# New prop came



## tonguesandwich (Oct 13, 2006)

My newest prop came today


----------



## Spookkid (Dec 27, 2005)

Wow! Nice!


----------



## Brad Green (Jul 29, 2004)

NOW we're talkin! NIIIIICE! small block chev with 2 4's on a low plane if I'm not mistaken, way cool ride!


----------



## tonguesandwich (Oct 13, 2006)

Good eye...


----------



## ScareShack (May 26, 2006)

Just Beautiful! Glad to see it arrived safely.


----------



## PrettyGhoul (Oct 7, 2005)

*It's really beautiful!*


----------



## Lilly (Jun 13, 2006)

woohoo.that is great


----------



## Sickie Ickie (Jun 20, 2006)

drooooooooollllllll


----------



## Dr Morbius (Sep 21, 2004)

Shweeeet! Nice ride man!


----------



## tonguesandwich (Oct 13, 2006)

Getting first take of gas and some dork backed into me.... broke the tran linkage... I know what I am doing tonight!


----------



## DarkShadows (Feb 6, 2006)

Damn that is bad ass.


----------



## pyro (Oct 7, 2006)

Brad Green said:


> NOW we're talkin! NIIIIICE! small block chev with 2 4's on a low plane if I'm not mistaken, way cool ride!


 wow good eye
good luck with it tounge


----------



## Hauntiholik (May 17, 2006)

How bad is the damage TS?


----------



## Bloodhound (Oct 16, 2007)

tonguesandwich said:


> Getting first take of gas and some dork backed into me.... broke the tran linkage... I know what I am doing tonight!
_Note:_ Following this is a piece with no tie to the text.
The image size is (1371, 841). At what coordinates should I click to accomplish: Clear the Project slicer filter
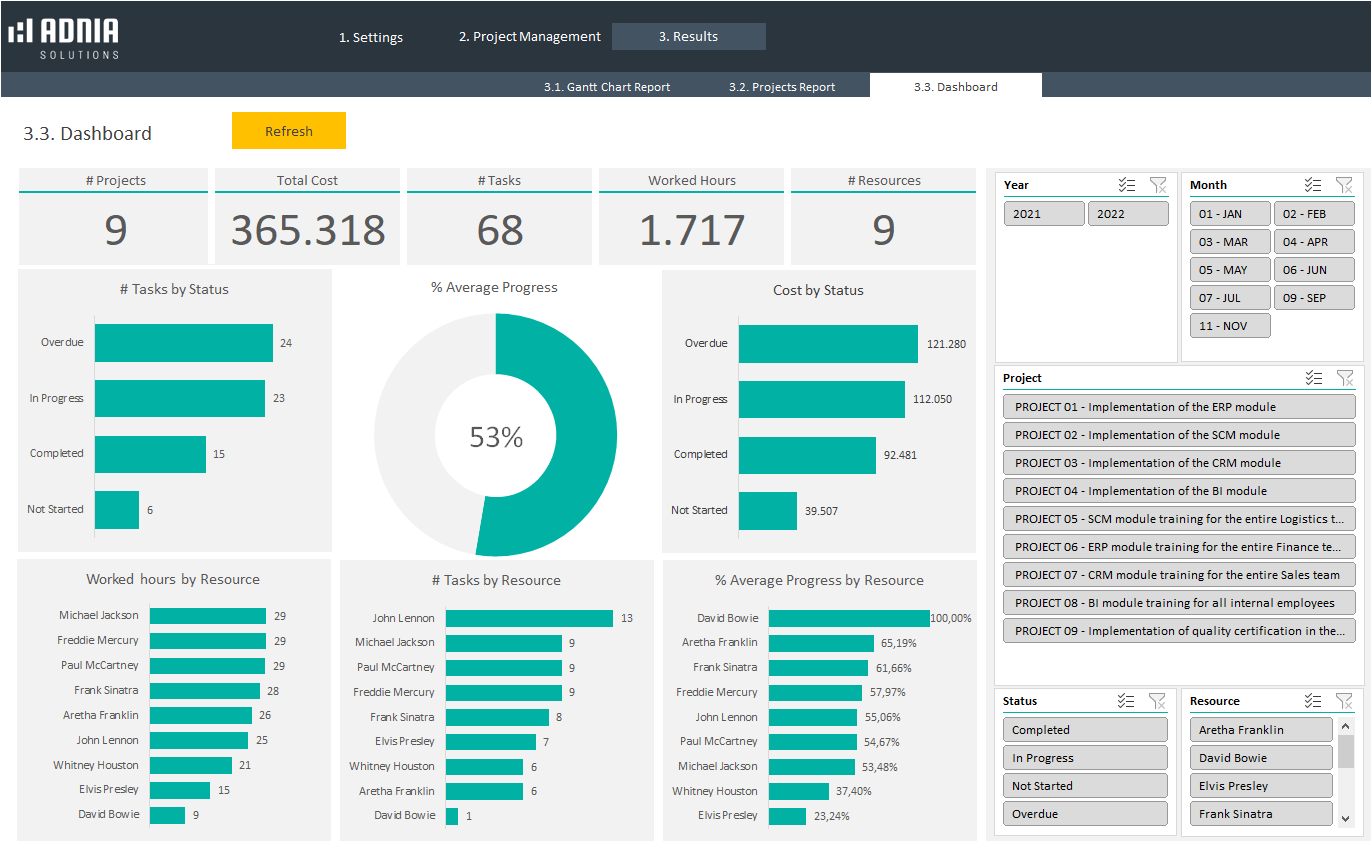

That Blows Big Time...AArrrrhhhggg!


----------



## Sickie Ickie (Jun 20, 2006)

Didn't see that until now. Ug!


----------



## Haunted Bayou (Feb 16, 2007)

Nice wheels! 
Oh and the rest of the car is good too....
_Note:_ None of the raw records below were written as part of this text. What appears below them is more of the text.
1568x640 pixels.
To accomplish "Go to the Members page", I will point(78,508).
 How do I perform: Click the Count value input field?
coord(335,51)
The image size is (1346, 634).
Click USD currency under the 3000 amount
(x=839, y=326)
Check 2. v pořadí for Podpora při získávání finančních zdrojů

Fantastic car..me jealous!


----------



## Brad Green (Jul 29, 2004)

tonguesandwich said:


> Good eye...


Not really, just been doin' it a loooong time...let's see, aluminum heads, Taylor wires on an HEI dist., 1 5/8 headers to sidepipes,A/C, auto trans w/ a deep pan (watch those speed bumps!) and wishbone link ladder bars. Been driving a 6/71 blown, straight axled ex-gasser to work everyday for years, so I kinda know the lingo. Enjoy it, it's a great lookin' ride!


----------



## tonguesandwich (Oct 13, 2006)

Hey Brad...is there a good place online to get the sidepipes... one ain't so happy.
I think the cable from the shift to the tran snaped,,,, won't hift but I can get under and shift it. My daughter almost ran over my head. He hit the front tire and pushed it back... it was crazy because a bunch of people were standing around it. They all started screamin g at him (don't know who they were). I can drive it with no problem... once I put it in gear.
Brad what else can I do to trick it out.... how about brakes, they suck. DO you know a forum that can get this coffin tricked?


----------



## beelce (Jul 21, 2007)

WOW Tongue...OUTSTANDING!!!


----------



## Cassie7 (Sep 16, 2007)

OMFG, I'm not even going to consider showing this thread to hubby when he gets home.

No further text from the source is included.